** Material shown follows **
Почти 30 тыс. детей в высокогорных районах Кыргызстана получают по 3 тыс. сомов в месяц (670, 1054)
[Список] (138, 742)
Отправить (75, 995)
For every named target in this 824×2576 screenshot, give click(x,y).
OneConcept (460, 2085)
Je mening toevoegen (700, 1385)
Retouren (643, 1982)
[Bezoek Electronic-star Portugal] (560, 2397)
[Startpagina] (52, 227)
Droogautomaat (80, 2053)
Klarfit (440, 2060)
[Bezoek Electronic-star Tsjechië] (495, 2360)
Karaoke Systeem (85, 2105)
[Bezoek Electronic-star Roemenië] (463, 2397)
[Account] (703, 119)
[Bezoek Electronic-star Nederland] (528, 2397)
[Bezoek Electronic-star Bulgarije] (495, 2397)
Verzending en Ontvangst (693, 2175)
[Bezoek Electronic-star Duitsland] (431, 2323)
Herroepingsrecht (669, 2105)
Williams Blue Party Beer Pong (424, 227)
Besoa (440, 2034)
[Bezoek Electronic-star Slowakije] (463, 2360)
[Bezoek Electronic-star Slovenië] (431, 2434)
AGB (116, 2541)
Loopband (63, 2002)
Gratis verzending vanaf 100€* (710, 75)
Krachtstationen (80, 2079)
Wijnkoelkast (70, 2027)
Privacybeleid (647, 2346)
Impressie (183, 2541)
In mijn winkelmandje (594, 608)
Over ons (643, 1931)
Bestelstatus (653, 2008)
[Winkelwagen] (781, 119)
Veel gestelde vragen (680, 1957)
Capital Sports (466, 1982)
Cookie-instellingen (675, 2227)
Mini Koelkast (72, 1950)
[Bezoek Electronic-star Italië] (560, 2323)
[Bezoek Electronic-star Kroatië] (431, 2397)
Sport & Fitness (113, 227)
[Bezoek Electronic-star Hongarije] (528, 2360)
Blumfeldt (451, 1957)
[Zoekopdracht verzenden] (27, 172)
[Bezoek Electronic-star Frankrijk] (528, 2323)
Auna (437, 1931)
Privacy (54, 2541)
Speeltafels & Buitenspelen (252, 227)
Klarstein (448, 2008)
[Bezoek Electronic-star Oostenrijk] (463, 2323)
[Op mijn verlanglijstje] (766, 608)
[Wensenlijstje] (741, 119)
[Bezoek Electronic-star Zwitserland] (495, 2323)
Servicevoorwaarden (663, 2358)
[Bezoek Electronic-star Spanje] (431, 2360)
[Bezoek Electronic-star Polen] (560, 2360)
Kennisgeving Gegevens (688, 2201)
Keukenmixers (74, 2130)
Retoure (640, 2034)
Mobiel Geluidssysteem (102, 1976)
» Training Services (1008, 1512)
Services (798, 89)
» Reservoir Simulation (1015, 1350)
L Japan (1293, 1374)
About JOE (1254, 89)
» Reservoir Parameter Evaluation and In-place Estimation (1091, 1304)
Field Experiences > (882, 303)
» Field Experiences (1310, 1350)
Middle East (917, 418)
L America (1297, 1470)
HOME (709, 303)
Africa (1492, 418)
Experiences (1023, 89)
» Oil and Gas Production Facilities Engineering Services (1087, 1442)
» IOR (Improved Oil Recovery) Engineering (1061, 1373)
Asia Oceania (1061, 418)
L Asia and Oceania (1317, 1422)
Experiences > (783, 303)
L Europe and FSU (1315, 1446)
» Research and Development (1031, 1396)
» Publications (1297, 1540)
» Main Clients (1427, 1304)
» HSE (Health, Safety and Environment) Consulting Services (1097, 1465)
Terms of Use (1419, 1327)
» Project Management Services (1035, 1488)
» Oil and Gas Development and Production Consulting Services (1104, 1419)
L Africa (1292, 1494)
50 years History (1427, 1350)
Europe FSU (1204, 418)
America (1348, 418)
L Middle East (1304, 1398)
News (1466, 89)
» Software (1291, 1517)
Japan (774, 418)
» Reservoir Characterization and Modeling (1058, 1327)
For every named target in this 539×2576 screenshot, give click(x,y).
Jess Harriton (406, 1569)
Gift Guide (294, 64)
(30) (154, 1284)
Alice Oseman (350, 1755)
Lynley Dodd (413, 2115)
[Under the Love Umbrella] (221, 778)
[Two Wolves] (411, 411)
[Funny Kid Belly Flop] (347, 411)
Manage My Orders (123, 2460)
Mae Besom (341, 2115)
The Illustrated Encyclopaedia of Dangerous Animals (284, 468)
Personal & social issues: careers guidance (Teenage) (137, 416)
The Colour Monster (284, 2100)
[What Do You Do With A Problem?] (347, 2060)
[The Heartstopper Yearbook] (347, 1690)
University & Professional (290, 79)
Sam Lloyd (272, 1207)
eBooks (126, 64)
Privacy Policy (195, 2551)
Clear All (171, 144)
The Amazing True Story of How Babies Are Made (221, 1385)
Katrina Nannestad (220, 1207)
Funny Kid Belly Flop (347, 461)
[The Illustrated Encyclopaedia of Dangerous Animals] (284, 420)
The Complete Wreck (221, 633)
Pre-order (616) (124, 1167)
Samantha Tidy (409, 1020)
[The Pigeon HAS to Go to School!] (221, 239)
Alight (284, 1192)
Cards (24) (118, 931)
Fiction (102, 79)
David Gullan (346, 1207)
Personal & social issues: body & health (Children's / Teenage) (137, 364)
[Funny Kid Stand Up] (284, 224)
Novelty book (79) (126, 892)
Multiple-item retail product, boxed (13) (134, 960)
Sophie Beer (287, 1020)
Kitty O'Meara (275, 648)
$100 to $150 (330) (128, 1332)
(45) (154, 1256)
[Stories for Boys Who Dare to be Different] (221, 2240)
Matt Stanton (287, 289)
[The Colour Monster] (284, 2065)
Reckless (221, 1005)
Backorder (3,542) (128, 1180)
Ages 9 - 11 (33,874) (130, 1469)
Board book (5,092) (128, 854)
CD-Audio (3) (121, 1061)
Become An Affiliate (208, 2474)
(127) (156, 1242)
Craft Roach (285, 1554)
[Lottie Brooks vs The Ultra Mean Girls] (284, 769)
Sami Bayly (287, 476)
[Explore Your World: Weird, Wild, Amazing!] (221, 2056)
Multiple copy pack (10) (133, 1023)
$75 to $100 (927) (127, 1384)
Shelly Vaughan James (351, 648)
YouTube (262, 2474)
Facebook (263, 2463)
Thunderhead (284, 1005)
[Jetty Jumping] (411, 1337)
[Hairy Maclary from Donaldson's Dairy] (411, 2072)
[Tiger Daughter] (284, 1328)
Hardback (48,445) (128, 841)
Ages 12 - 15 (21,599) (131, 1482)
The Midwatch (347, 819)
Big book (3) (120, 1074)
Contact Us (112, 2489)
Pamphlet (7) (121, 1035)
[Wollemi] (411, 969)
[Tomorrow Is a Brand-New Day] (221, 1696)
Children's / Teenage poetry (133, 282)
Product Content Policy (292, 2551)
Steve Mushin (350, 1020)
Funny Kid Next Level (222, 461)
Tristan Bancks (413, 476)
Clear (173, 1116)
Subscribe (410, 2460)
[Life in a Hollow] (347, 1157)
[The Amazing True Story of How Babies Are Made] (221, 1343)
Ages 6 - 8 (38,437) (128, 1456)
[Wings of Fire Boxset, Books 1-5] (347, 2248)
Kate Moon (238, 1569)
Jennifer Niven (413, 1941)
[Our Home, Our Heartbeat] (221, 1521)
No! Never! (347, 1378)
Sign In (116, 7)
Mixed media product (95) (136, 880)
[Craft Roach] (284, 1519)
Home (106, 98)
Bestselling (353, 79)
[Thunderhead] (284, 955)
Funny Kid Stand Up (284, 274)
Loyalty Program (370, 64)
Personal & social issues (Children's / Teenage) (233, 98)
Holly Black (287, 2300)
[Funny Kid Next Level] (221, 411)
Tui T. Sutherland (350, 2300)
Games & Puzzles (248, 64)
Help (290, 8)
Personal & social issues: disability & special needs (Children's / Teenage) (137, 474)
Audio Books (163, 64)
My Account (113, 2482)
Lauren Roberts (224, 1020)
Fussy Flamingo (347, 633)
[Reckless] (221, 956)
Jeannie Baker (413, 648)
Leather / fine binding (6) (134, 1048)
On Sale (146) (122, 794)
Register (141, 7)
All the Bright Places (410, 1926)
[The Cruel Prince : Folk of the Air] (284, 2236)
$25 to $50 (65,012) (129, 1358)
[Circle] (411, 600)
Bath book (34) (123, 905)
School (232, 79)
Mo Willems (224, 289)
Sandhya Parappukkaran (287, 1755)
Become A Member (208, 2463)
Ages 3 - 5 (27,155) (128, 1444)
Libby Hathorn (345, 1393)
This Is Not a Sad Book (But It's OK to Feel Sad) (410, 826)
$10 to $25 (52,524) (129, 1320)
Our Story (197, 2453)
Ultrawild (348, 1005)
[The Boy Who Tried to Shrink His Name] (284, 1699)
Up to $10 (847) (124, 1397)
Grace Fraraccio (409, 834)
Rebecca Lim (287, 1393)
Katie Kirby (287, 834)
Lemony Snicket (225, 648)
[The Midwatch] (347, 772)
** End of Material shown **
Work instruction: Set down exactly, and only, the lines from the one containing "[Thunderhead] (284, 955)" to the final line of the data.

Result of the task:
[Thunderhead] (284, 955)
Funny Kid Stand Up (284, 274)
Loyalty Program (370, 64)
Personal & social issues (Children's / Teenage) (233, 98)
Holly Black (287, 2300)
[Funny Kid Next Level] (221, 411)
Tui T. Sutherland (350, 2300)
Games & Puzzles (248, 64)
Help (290, 8)
Personal & social issues: disability & special needs (Children's / Teenage) (137, 474)
Audio Books (163, 64)
My Account (113, 2482)
Lauren Roberts (224, 1020)
Fussy Flamingo (347, 633)
[Reckless] (221, 956)
Jeannie Baker (413, 648)
Leather / fine binding (6) (134, 1048)
On Sale (146) (122, 794)
Register (141, 7)
All the Bright Places (410, 1926)
[The Cruel Prince : Folk of the Air] (284, 2236)
$25 to $50 (65,012) (129, 1358)
[Circle] (411, 600)
Bath book (34) (123, 905)
School (232, 79)
Mo Willems (224, 289)
Sandhya Parappukkaran (287, 1755)
Become A Member (208, 2463)
Ages 3 - 5 (27,155) (128, 1444)
Libby Hathorn (345, 1393)
This Is Not a Sad Book (But It's OK to Feel Sad) (410, 826)
$10 to $25 (52,524) (129, 1320)
Our Story (197, 2453)
Ultrawild (348, 1005)
[The Boy Who Tried to Shrink His Name] (284, 1699)
Up to $10 (847) (124, 1397)
Grace Fraraccio (409, 834)
Rebecca Lim (287, 1393)
Katie Kirby (287, 834)
Lemony Snicket (225, 648)
[The Midwatch] (347, 772)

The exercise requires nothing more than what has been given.